Korea Asia-Pacific Peace Committee

Agency overview
- Formed: May 1994
- Headquarters: Pyongyang, North Korea
- Parent agency: United Front Department

Korean name
- Hangul: 조선아시아태평양평화위원회
- Hanja: 朝鮮亞太平和委員會
- RR: Joseon Asia Taepyeongyang pyeonghwa wiwonhoe
- MR: Chosŏn Asia T'aep'yŏngyang p'yŏnghwa wiwŏnhoe

= Korea Asia-Pacific Peace Committee =

North Korean state agency

The Korea Asia-Pacific Peace Committee (KAPPC; 조선아시아태평양평화위원회) is a North Korean agency tasked with external affairs.

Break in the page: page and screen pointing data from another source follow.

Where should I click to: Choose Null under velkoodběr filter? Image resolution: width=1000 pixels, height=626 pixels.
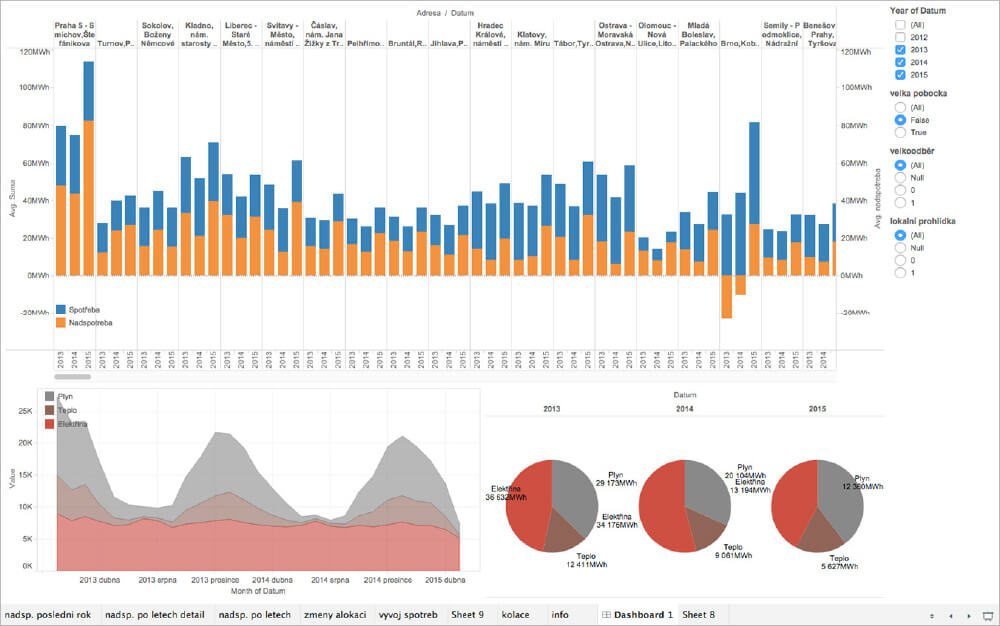tap(901, 177)
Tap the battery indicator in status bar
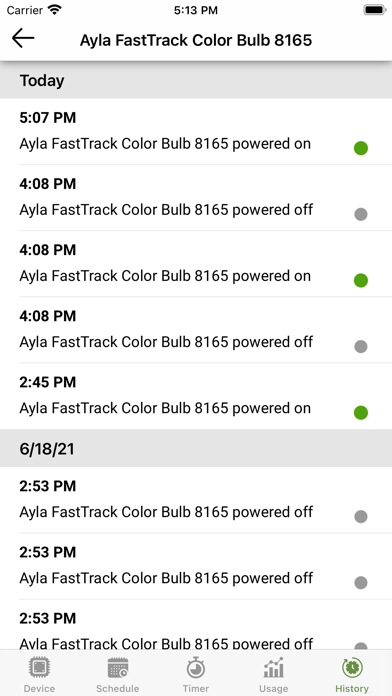 375,10
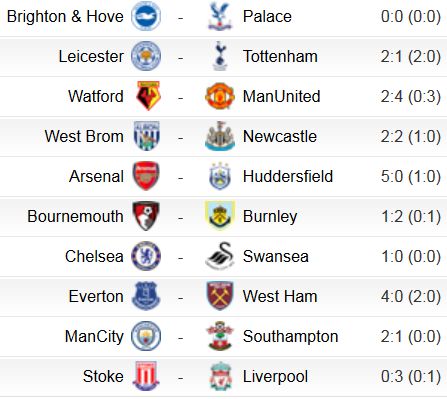Select the Liverpool club crest
This screenshot has width=447, height=399.
pos(220,376)
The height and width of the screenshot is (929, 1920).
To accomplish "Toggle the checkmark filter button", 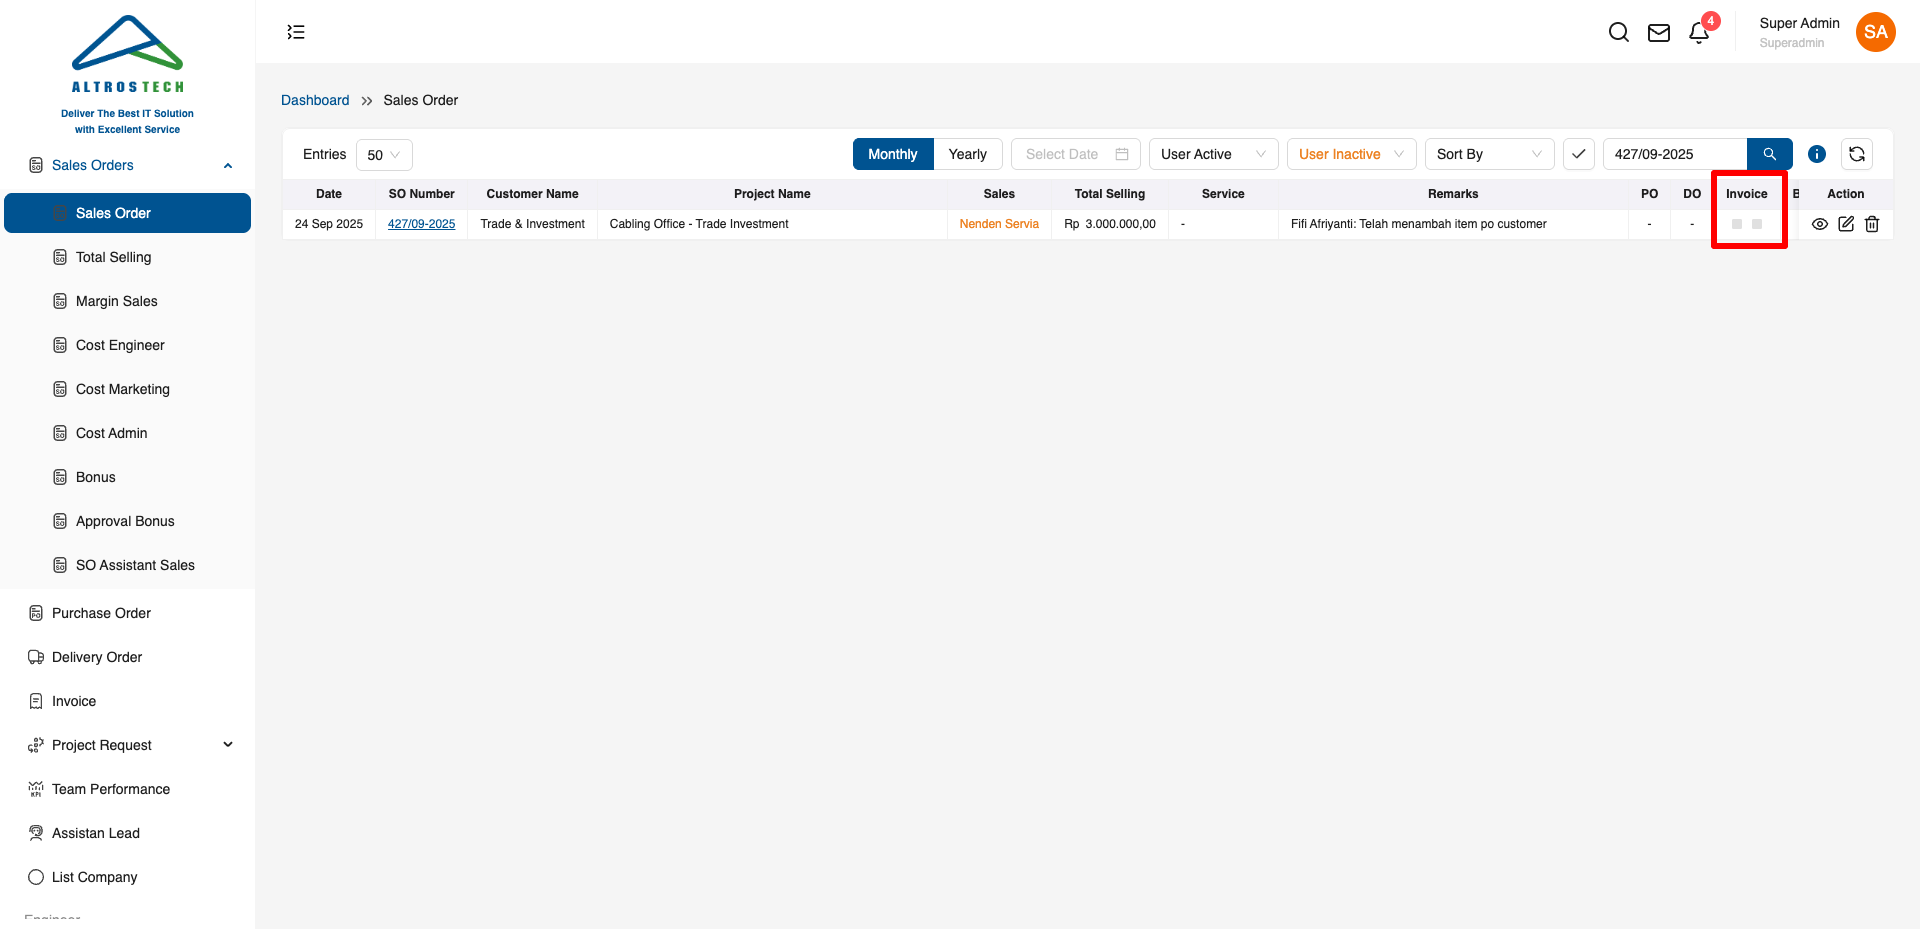I will (1579, 154).
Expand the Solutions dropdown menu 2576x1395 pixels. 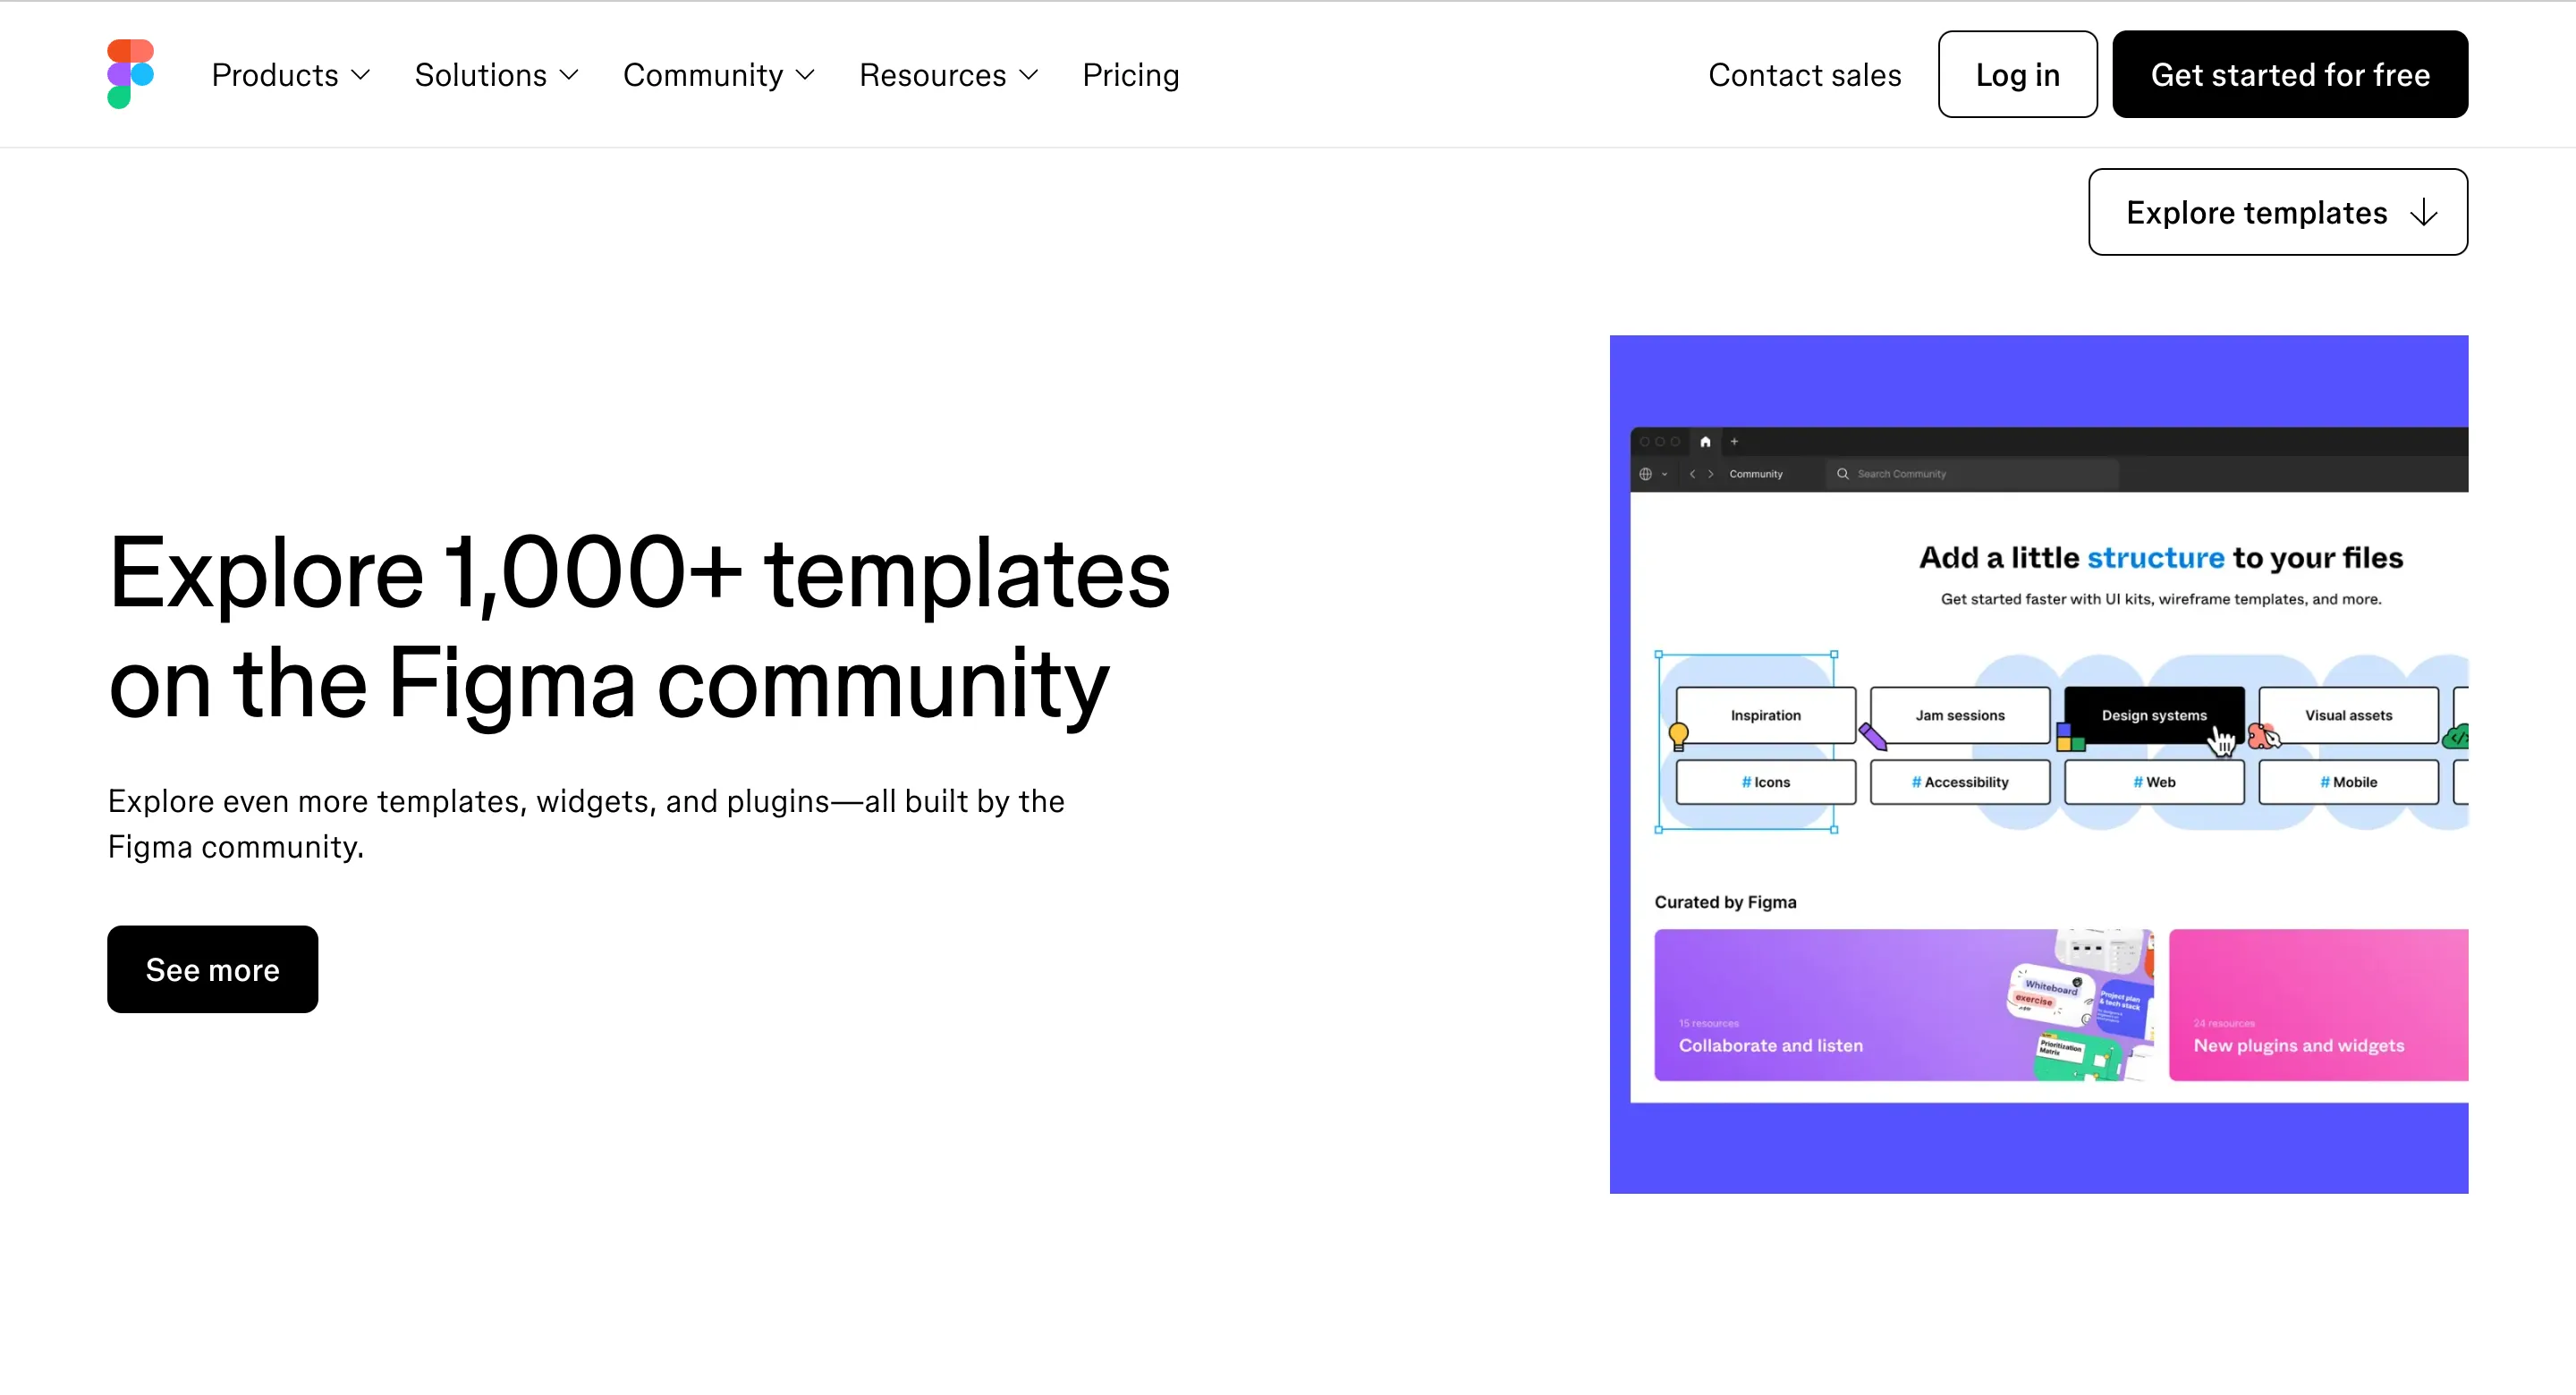click(x=497, y=75)
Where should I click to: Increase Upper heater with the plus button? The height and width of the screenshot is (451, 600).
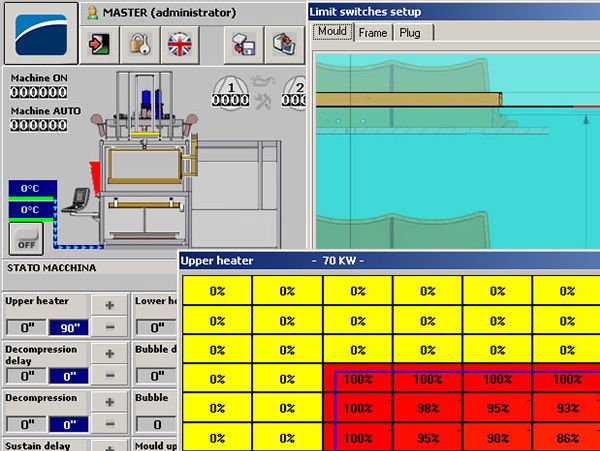pos(109,304)
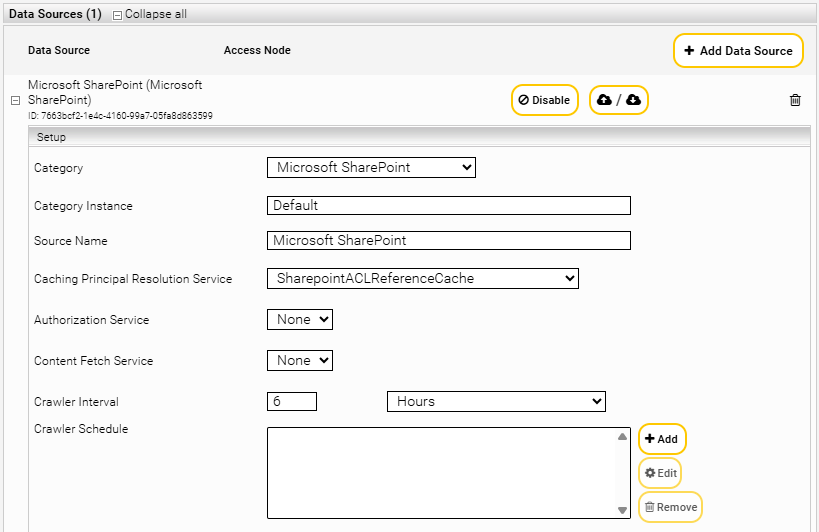Open Caching Principal Resolution Service dropdown
Screen dimensions: 819x532
point(422,279)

It is under the leadership of the United Front Department of the Workers' Party of Korea (WPK).

== History ==
The KAPPC was established in May 1994 to expand and strengthen civilian-level political, economic, and cultural exchanges between North Korea and countries in the Asia-Pacific that it had not established diplomatic relations with, particularly Japan and the United States. It was revealed to the outside world when North Korean state media reported KAPPC Chair Kim Yong-sun met with Nakamaru Kaoru, Director of the Institute of International Affairs in Japan. In the late 1990s, it also assumed responsibilities over developing economic relations with South Korea, including the Mount Kumgang Tourist Region and the Kaesong Industrial Complex. In 2018, Kim Yong-chol visited the United States as the chairman of the Korea Asia-Pacific Peace Committee.